Status: final response (author comments only)

RC1:
'Comment on egusphere-2024-2518', Anonymous Referee #1, 23 Aug 2024

This study evaluated the utility of relatively high resolution frozen area retrievals over tundra, derived from Sentinel-1 C-band SAR, for benchmarking coarser resolution freeze/thaw (FT) products from global passive microwave (PMW) satellite records. In situ air and soil temperature measurements from different locations across northern Alaska were used in calibrating the SAR FT retrievals for the benchmark dataset, while near surface soil temperature data from another site in Northern Finland were used for additional validation. Key findings show the SAR data to provide strong FT performance suitable for benchmarking the value and limitations of coarser global PMW FT records in the tundra region. The authors apply the framework to document differences in relative performance from the major PMW FT records in different seasons, while also demonstrating improved performance through a fusion of the different PMW products. The authors then provide an informative discussion of implications of differences between the datasets for a range of potential applications. Overall, the paper is well written and informative, providing a significant step forward in developing an effective benchmarking framework to gage and further advance the FT land parameter as an Essential Climate Variable. Despite the many strengths of the paper, moderate revisions are needed to address the following concerns and recommendations before the paper can be considered suitable for final publication.
Major comments:
The authors state that a target requirement for a FT product domain aiming at permafrost should be global (Ln 67-69). However, permafrost and FT events generally only occur in the high latitudes and high altitude regions. As such, more specifics and justification on the global domain requirement is needed here.
Ln 125: It should be noted that the MEaSUREs FT record is based on classification of Ka-band (V-Pol.) brightness temperature records from various PMW satellite missions (SMMR, SSM/I, AMSR). Clarification of the frequency of the FT retrieval is important given the strong link between frequency and the characteristic penetration and sensitivity of the retrieval to different landscape features (e.g. vegetation, snow, soil). Further, the MEaSUREs record includes calibrated brightness temperatures from the two AMSR missions (AMSR-E [2003-2011] and AMSR2 [2012-present]). This should be noted and the more general “AMSR” term used in place of “AMSR-E” throughout (e.g. Table 1 and elsewhere).

(Some records)
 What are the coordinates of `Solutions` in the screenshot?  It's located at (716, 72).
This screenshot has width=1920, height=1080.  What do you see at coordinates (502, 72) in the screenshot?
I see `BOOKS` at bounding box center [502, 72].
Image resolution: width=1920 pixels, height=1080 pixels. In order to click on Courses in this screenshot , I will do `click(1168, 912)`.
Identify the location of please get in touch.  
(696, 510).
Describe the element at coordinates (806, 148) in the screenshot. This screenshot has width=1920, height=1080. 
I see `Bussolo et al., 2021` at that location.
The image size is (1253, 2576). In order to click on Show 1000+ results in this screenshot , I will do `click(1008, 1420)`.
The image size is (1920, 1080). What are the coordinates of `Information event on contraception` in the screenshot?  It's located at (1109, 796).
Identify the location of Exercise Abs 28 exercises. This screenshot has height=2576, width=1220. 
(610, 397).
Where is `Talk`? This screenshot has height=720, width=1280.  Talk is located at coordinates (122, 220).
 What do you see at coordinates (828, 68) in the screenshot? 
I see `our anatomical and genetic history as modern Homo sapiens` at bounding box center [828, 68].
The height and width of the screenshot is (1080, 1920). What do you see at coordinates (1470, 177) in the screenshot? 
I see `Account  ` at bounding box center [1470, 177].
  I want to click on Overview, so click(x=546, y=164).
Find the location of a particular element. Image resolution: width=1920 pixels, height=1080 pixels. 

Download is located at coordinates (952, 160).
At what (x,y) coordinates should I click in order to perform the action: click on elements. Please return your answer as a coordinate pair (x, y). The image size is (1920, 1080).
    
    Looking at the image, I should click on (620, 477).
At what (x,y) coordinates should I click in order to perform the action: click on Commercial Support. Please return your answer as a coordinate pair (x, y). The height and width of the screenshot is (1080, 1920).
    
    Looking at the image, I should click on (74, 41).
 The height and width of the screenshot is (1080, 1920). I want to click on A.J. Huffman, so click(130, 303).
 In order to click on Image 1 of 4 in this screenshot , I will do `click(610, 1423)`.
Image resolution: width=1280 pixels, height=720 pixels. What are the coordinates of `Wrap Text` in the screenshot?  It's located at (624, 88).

_REQUIRED WORK_
In the referee comment on freeze/thaw benchmarking, which PMW satellite missions are given in parentheses as the sources of the MEaSUREs brightness temperature records?

_ANSWER FOR THIS EXERCISE_
SMMR, SSM/I, AMSR